_What you need to do_: The lines below, from the one holding "Tap the 蓄势待发 skill icon" through the final line, are to be copied exactly, with no other lines and no pictures.

# # #

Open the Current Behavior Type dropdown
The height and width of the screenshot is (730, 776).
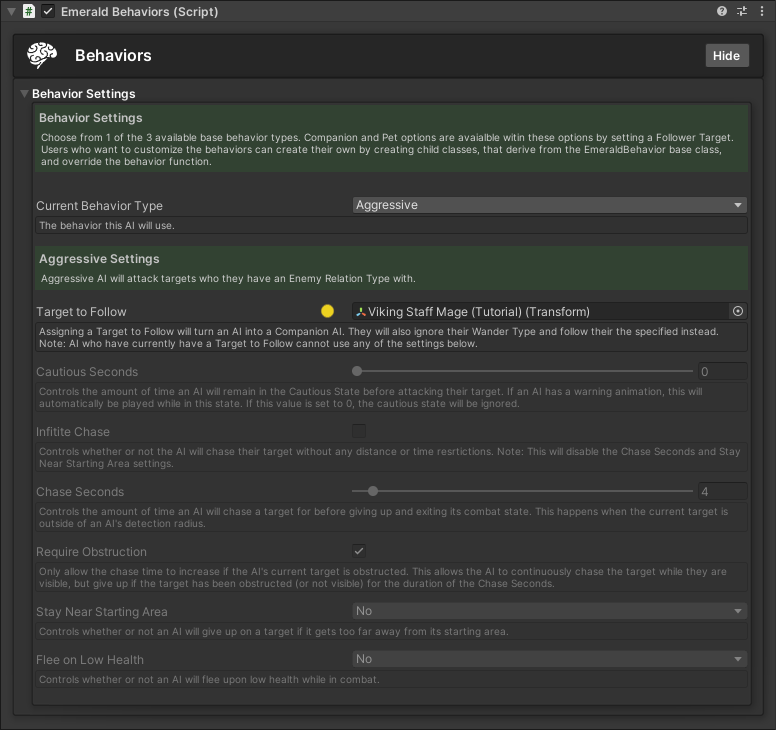pos(550,205)
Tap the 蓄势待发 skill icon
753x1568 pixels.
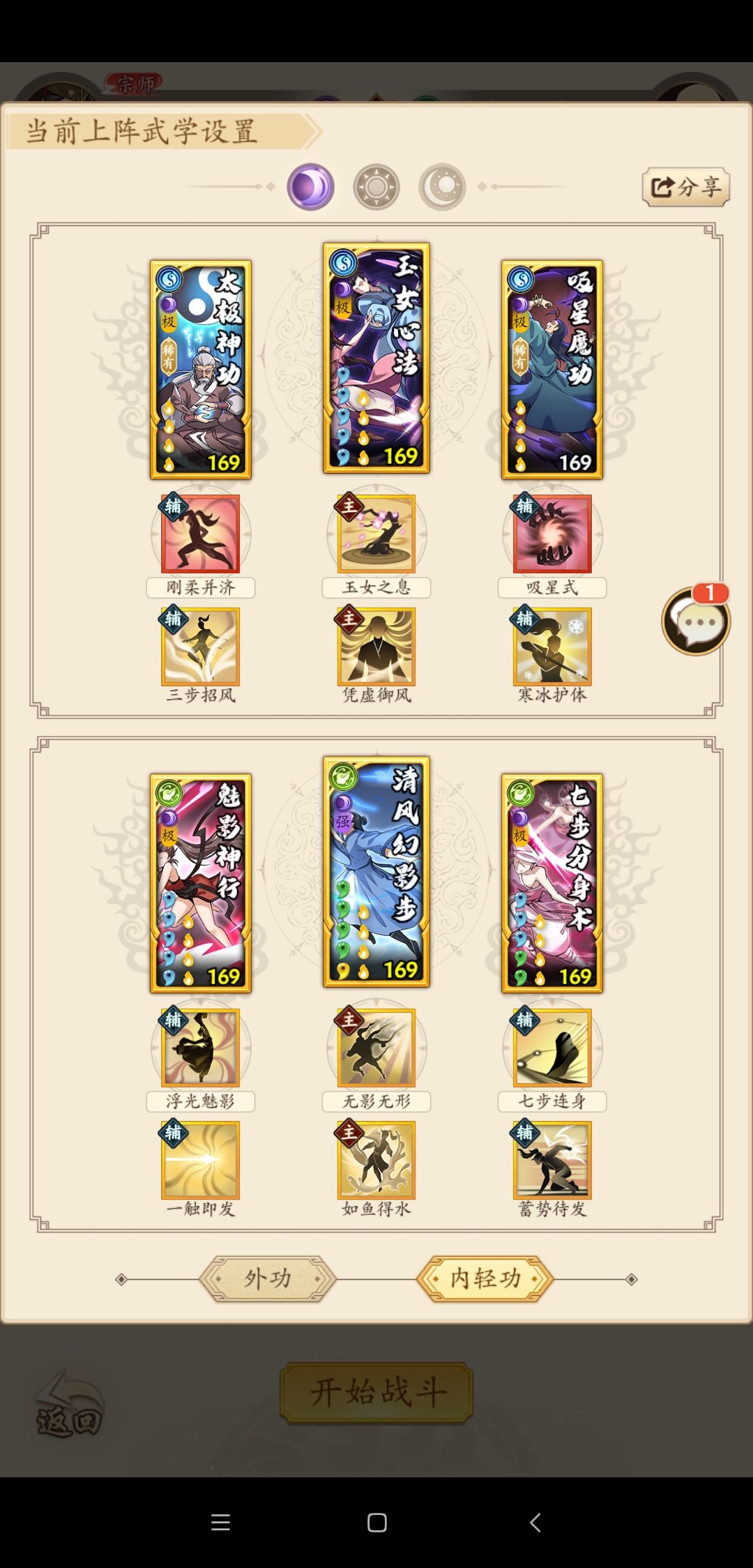(x=552, y=1160)
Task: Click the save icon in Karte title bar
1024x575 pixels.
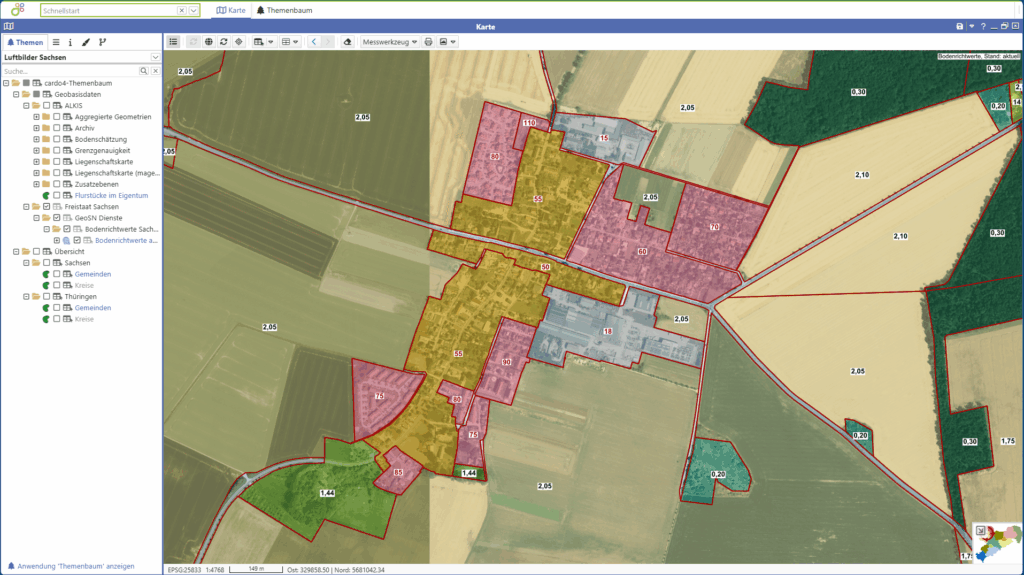Action: (x=960, y=26)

# # #

_Solution below_:
Tap the 蓄势待发 skill icon
753x1568 pixels.
(x=552, y=1160)
Task: Click the save icon in Karte title bar
1024x575 pixels.
Action: (x=960, y=26)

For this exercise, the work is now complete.